All patients were prescribed the same analgesic protocol (oral paracetamol 15 mg/kg after 2 h of surgery). Postoperative pain was evaluated using the Wong-Baker face pain rating scale (WBFPRS) [14] 8 h after the surgery (day 0). Evaluation was done separately for each side: right side (group A) and left side (group B). Patients were also asked to compare pain between the two sides. Tonsillar specimens were sent for histopathological assessment in two separate containers (right tonsil and left tonsil) filled with 10% neutral buffered formalin. Several sections were sampled from each tonsil and were processed by paraffin embedding. Five-micron sections were cut and stained with hematoxylin and eosin. The histopathologist blindly assessed the pathologic findings in the tonsils, including inflammatory changes, signs of thermal tissue injury, and any possible signs of tissue damage beyond the necrotic line. At least three measurements for the deepest sites of thermal injury were taken for each sample, and the maximum one was recorded as the maximum depth of thermal injury (MDI). One specimen (from both sides; 15 W and 25 W) was sent in glutaraldehyde for evaluation by both light and electron microscopy, specifically to examine signs of injury in the neighboring area beyond the cautery margin.

Comparisons of postoperative pain and depth of tissue injury were performed using the unpaired t-test. Statistical significance was accepted when the p-value was less than 0.05.

Written consent forms were obtained from the legal guardians. The study was approved by the institutional medical ethical committee (reference number 58/2020).

Results

Fifteen children aged 2.5–12 years (mean 5.7 ± 2.57) were included in the study. The male/female ratio was 6/4. All children had a history of airway obstruction and sleep-disordered breathing.

Pain scores were obtained postoperatively, and from each side separately, using WBFPRS for 12 patients (three patients were less than 3 years old). The pain score mean is 4 ± 2.14 on both sides, ranging between 0 and 6. There were no significant differences between the 15W power setting side and the 25 W power setting side (Table 1).
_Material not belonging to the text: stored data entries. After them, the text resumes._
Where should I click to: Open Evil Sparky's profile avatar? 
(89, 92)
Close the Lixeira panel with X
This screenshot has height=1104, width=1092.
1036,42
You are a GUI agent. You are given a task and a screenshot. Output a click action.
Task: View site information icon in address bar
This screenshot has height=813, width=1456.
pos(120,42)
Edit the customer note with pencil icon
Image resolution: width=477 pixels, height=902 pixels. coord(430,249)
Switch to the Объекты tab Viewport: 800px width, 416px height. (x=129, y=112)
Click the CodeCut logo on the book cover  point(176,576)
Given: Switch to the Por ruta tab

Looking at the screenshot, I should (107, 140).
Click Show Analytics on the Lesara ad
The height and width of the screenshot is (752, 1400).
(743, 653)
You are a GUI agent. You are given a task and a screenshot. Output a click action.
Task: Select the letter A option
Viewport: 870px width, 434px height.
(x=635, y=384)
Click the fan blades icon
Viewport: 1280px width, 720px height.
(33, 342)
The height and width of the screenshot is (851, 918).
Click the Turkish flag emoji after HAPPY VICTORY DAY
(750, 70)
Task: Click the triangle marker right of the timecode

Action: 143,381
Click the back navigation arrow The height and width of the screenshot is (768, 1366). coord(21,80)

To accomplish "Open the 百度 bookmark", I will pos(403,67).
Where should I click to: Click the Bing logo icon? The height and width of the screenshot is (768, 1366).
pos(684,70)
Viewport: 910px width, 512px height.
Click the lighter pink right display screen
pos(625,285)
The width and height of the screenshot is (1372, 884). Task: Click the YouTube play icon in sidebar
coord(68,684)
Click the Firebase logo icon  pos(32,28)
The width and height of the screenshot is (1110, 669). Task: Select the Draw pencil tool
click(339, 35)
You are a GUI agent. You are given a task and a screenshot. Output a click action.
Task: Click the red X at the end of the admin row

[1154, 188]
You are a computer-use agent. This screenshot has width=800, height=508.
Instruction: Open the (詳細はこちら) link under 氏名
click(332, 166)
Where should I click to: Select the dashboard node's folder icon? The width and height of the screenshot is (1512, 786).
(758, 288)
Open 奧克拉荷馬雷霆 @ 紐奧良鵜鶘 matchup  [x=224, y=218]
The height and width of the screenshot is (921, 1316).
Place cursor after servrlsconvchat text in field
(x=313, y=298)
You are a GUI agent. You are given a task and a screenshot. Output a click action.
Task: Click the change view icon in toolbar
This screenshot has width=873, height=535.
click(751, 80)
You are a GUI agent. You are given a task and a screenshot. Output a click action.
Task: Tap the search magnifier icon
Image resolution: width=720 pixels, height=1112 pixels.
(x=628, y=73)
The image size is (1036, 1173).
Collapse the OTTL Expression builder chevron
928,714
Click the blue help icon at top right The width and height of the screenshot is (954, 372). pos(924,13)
Table 1 Postoperative pain scores and maximum depth of injury for 15 W and 25 W monopolar electrocautery dissection

Under light microscopic assessment, all tonsils showed florid reactive follicular hyperplasia and hypertrophy, with prominent germinal centers. Additionally, 20% of cases displayed acute inflammatory cell infiltrate, cryptal microabscess formation with mild extension into the para-cryptal areas. The cauterized margin showed evidence of thermal injury in form of a superficial zone of tissue charring, destruction, and vacuolization. Deeper to this zone, other forms of thermal injury were seen including hemorrhage, destructed and occluded blood vessels, collagen fiber coagulation, and basophilia, in addition to tissue necrosis. The full thickness, of superficial and deep zones, of thermal injury was not uniform along the cautery margin but highly variable and was ranging between 0.1 and 1 mm on the 15 W side and between 0.1 and 2.5 mm on the 25 W side. Evaluating maximum depth of thermal injury (MDI) on both groups showed a mean of 0.973 ± 0.613 mm for the 25 W group and 0.553 ± 0.218 mm for the 15 W group (Fig. 1). The difference between both groups was statistically significant (Table 1).

Fig. 1
figure1

Thermal injury under light microscopy. The zone of tissue charring, destruction, and vacuolization (double arrows) is more superficial on the 15 W side (a) in comparison to the 25 W side (b) for the same patient (H&E; × 40)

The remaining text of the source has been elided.